Search code examples
apache-flinkflink-streaming

Apache Flink - How to Combine AssignerWithPeriodicWatermark and AssignerWithPunctuatedWatermark?


Usecase: using EventTime and extracted timestamp from records from Kafka.

myConsumer.assignTimestampsAndWatermarks(new MyTimestampEmitter());
...
stream
        .keyBy("platform")
        .window(TumblingEventTimeWindows 5 mins))
        .aggregate(AggFunc(), WindowFunc())
        .countWindowAll(size)
        .apply(someFunc)
        .addSink(someSink);

What I want: Flink extracts timestamp and emits watermark for each record for an initial interval (e.g. 20 seconds), then it can periodically emits watermark (e.g. each 10s).

Reason: If I used PeriodicWatermark, at the beginning Flink will emit watermark only after some interval and the count in my 1st window of 5 mins is wrong - much larger than the count in the subsequent windows. I had a workaround setting setAutoWatermarkInterval to 100ms but this is more than necessary.

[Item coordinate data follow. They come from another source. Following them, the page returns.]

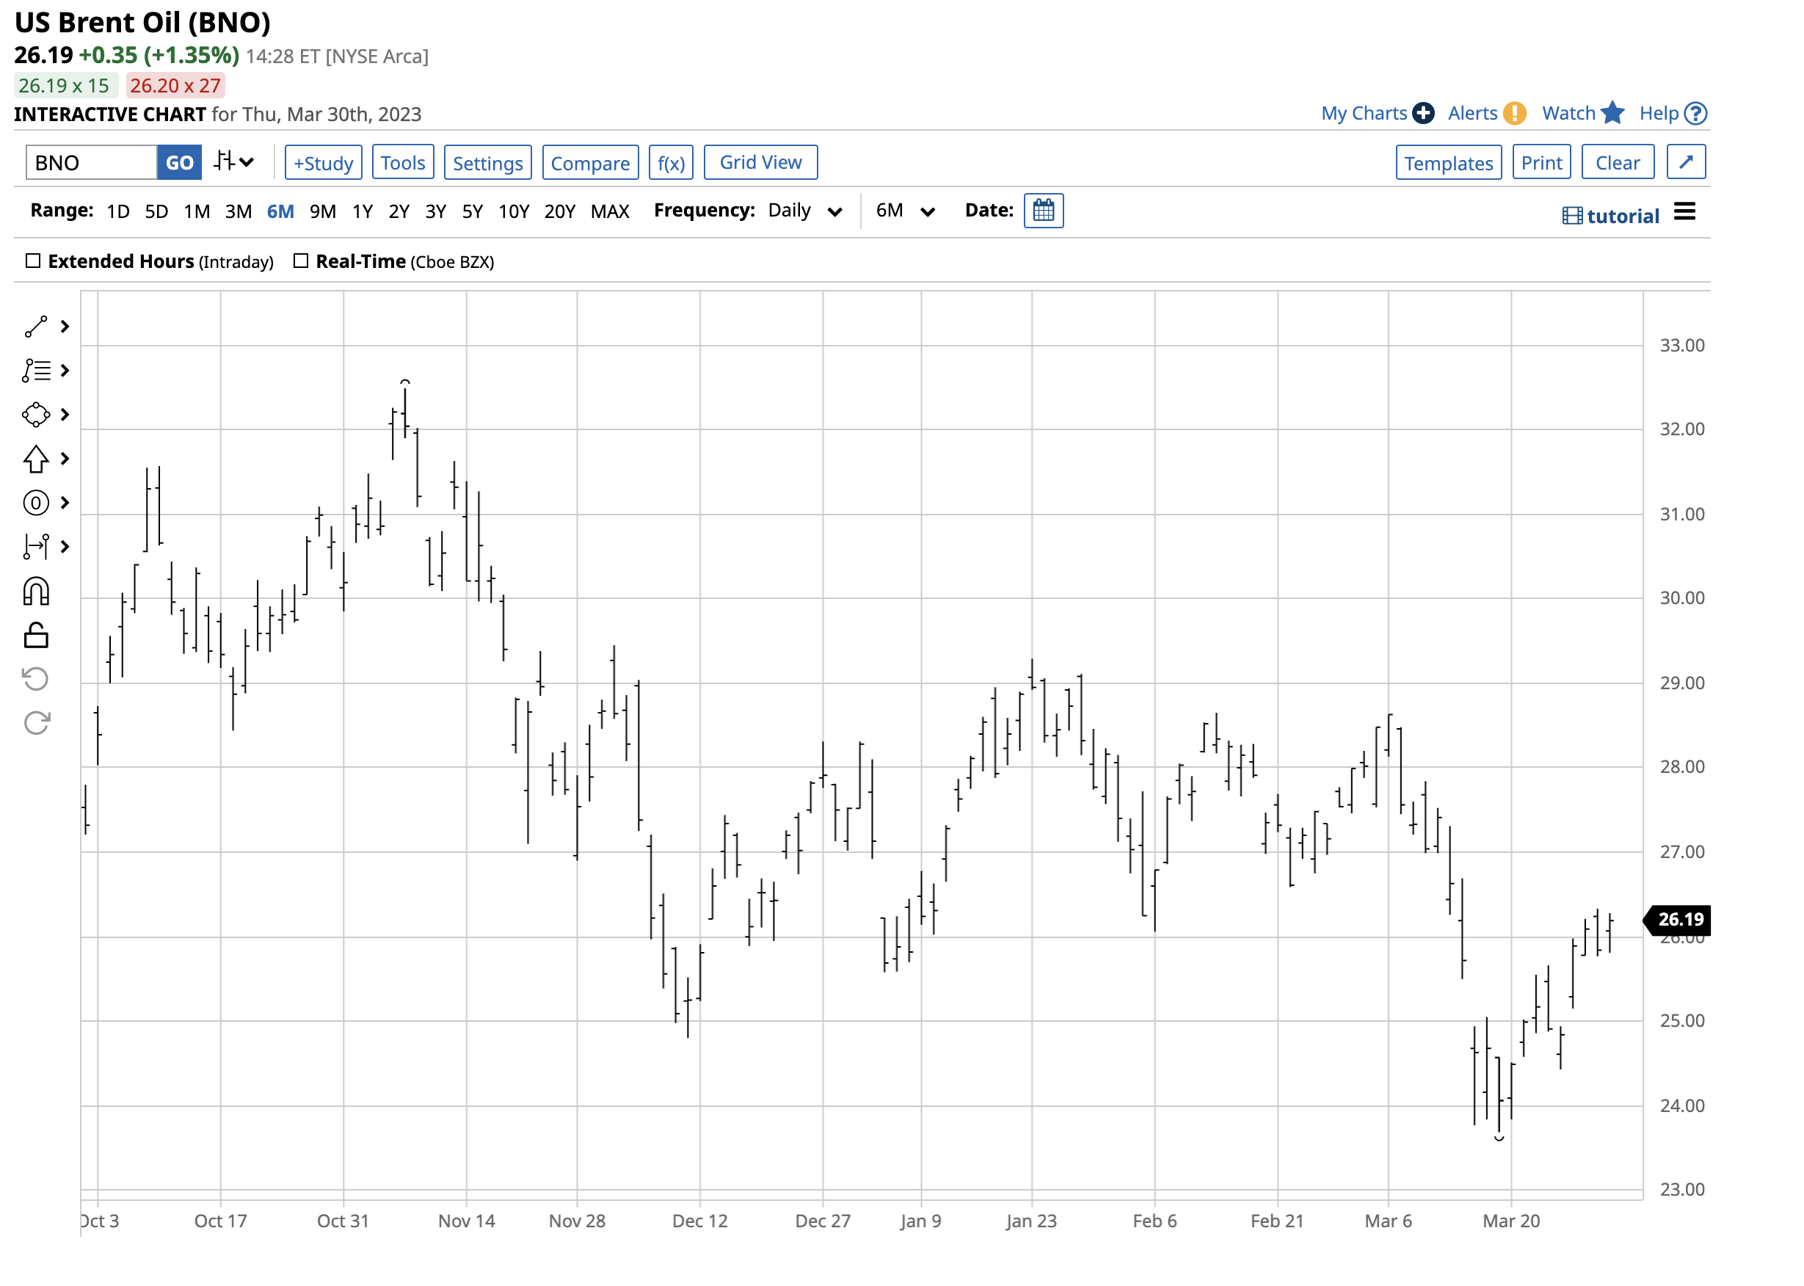Enable the Extended Hours checkbox
The image size is (1804, 1286).
coord(33,261)
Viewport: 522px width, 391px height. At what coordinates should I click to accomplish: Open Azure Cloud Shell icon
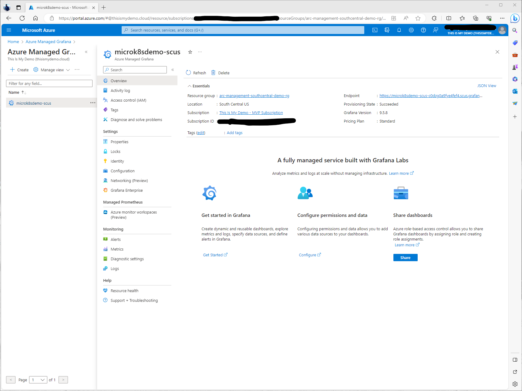(375, 30)
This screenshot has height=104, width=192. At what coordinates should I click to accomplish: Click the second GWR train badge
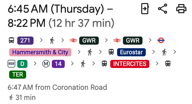point(133,40)
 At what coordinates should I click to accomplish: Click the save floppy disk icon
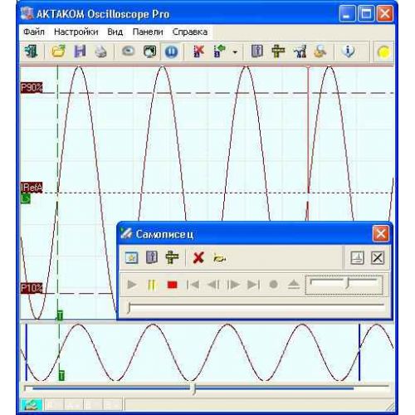(x=80, y=51)
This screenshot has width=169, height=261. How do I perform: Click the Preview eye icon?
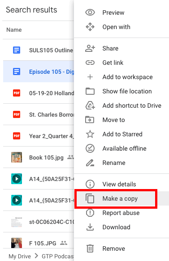[90, 13]
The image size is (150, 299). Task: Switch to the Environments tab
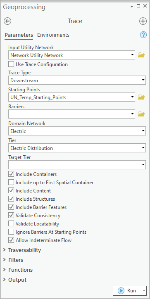coord(53,35)
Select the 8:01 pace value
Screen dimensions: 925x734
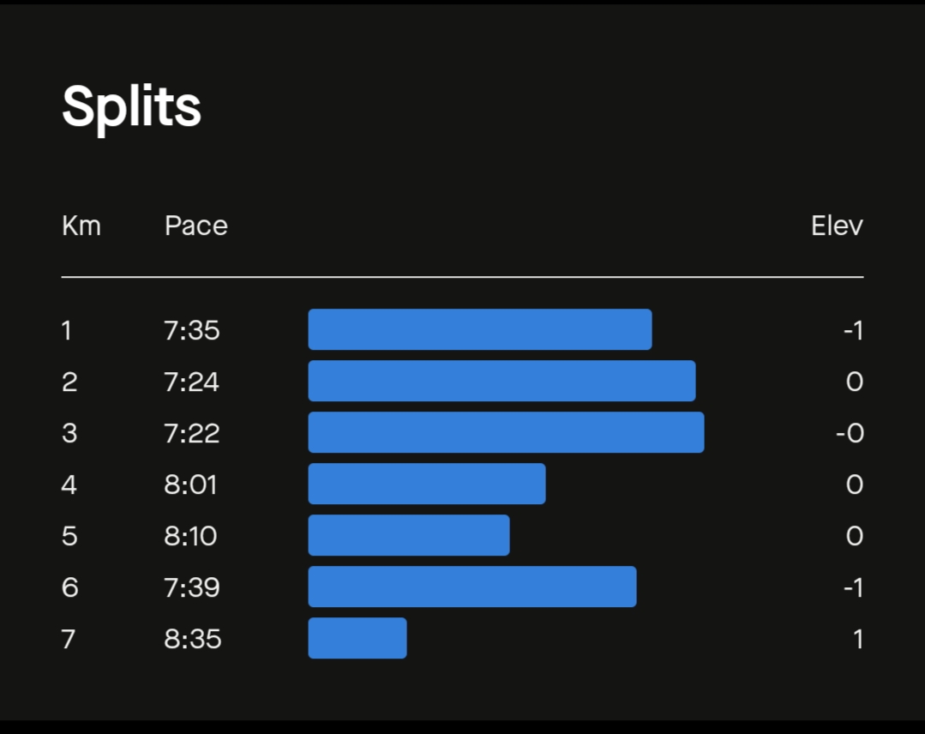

Currently, I must use AssignerWithPeriodicWatermark or AssignerWithPunctuatedWatermark. How can i implement this approach of a combining strategy? Thanks.


Solution

  • Before doing something unusual with your watermark generator, I would double-check that you've correctly diagnosed the situation. By and large, event-time windows should behave deterministically, and always produce the same results if presented with the same input. If you are getting results for the first window that vary depending on how often watermarks are being produced, that indicates that you probably have late events that are being dropped when the watermarks arrive more frequently, and are able to be included when the watermarks are less frequent. Perhaps your watermarks aren't correctly accounting for the actual degree of out-of-orderness your events are experiencing? Or perhaps your watermarks are based on System.currentTimeMillis(), rather than the event timestamps?

    Also, it's normal for the first time window to be different than the others, because time windows are aligned to the epoch, rather than the first event. Of course, this has the effect that the first window covers a shorter period of time than all of the others, so you should expect it to contain fewer events, not more.

    Setting setAutoWatermarkInterval to 100ms is a perfectly normal thing to do. But if you really want to avoid this, you might consider an AssignerWithPunctuatedWatermarks that initially returns a watermark for every event, and then after a suitable interval, returns watermarks less often.

    In a punctuated watermark assigner, both the extractTimestamp and checkAndGetNextWatermark methods are called for every event. You can use some transient (non-flink) state in the assigner to keep track of either the time of the first event, or to count events, and use that information in checkAndGetNextWatermark to eventually back off and stop producing watermarks for every event (by sometimes returning null from checkAndGetNextWatermark, rather than a Watermark). Your application will always revert back to generating watermarks for every event whenever it is restarted.

    This will not yield an assigner with all of the characteristics of periodic and punctuated assigners, it's simply an adaptive punctuated assigner.